You are viewing a plain text version of this content. The canonical link for it is here.
Posted to user@nutch.apache.org by Volli <il...@web.de> on 2010/08/24 23:17:30 UTC

nutch crawler ignores query string url like "...a.php?b=com_x&c=y" - SOLVED

I think it's the query string exclusion in files 
conf/regex-urlfilter.txt or conf/crawl-urlfilter.txt:

FIND:
# skip URLs containing certain characters as probable 
queries, etc.
-[?*!@=]

REPLACE:
# skip URLs containing certain characters as probable 
queries, etc.
# -[?*!@=]

OR CHANGE:
# -[?*!@=]
-[*!@]


Am 24.08.2010 02:50, schrieb Israel:
> Hello volley. please help me one more time, i want to crawl this page, but
> don't generate nothing...is posible?
>
> http://uc.princeton.edu/main/index.php?option=com_vodcast&view=feed&format=raw
...


Re: nutch crawler ignores query string url like "...a.php?b=com_x&c=y" - SOLVED

Posted by Israel <we...@gmail.com>.
thanks volley.........you rule jajaja

Re: nutch crawler ignores query string url like "...a.php?b=com_x&c=y" - SOLVED

Posted by Volli <il...@web.de>.
Because some characters were replaced by dots in my last post:
"OR CHANGE:" in words:
Remove question mark and equals sign.

I don't know if the remaining charcaters are allowed ones in 
a query string. Possibly a stupid solution.

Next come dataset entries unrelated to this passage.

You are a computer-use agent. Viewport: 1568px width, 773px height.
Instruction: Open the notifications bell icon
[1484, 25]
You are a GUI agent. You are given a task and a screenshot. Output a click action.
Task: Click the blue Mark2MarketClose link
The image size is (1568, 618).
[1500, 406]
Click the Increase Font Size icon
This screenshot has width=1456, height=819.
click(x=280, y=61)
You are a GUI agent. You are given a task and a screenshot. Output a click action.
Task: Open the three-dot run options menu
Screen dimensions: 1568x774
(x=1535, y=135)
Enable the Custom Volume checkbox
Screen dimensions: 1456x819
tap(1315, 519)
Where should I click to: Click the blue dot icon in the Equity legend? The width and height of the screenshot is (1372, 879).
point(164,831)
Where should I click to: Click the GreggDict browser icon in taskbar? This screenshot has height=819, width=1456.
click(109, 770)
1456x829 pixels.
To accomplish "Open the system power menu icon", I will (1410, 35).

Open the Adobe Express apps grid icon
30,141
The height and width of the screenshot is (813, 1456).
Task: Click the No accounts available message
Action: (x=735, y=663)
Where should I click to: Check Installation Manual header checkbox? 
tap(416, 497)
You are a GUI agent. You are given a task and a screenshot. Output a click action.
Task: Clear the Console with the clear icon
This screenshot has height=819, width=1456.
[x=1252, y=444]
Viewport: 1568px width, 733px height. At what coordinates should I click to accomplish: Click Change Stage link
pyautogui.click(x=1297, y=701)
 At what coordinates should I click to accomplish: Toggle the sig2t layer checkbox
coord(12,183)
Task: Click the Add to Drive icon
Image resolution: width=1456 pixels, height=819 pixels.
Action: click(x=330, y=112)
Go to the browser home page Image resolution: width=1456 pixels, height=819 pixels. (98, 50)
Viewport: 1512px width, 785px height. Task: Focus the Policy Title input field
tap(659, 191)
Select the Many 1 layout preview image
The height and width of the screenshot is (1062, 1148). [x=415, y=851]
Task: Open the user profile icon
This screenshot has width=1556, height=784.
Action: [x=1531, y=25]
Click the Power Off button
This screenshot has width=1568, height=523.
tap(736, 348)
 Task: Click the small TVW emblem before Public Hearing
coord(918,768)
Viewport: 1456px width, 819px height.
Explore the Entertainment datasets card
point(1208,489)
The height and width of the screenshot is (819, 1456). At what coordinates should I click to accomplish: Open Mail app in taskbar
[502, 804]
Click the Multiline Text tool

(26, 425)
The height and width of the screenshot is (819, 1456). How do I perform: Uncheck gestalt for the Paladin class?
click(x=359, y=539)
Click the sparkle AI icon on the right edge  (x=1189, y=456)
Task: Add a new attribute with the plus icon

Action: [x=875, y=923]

Am 24.08.2010 23:17, schrieb Volli:
> I think it's the query string exclusion in files
> conf/regex-urlfilter.txt or conf/crawl-urlfilter.txt:
>
> FIND:
> # skip URLs containing certain characters as probable
> queries, etc.
> -[?*!@=]
>
> REPLACE:
> # skip URLs containing certain characters as probable
> queries, etc.
> # -[?*!@=]
>
> OR CHANGE:
> # -[?*!@=]
> -[*!@]
>
&gt;
> Am 24.08.2010 02:50, schrieb Israel:
>> Hello volley. please help me one more time, i want to
>> crawl this page, but
>> don't generate nothing...is posible?
>>
>> http://uc.princeton.edu/main/index.php?option=com_vodcast&view=feed&format=raw
>>
> ...
>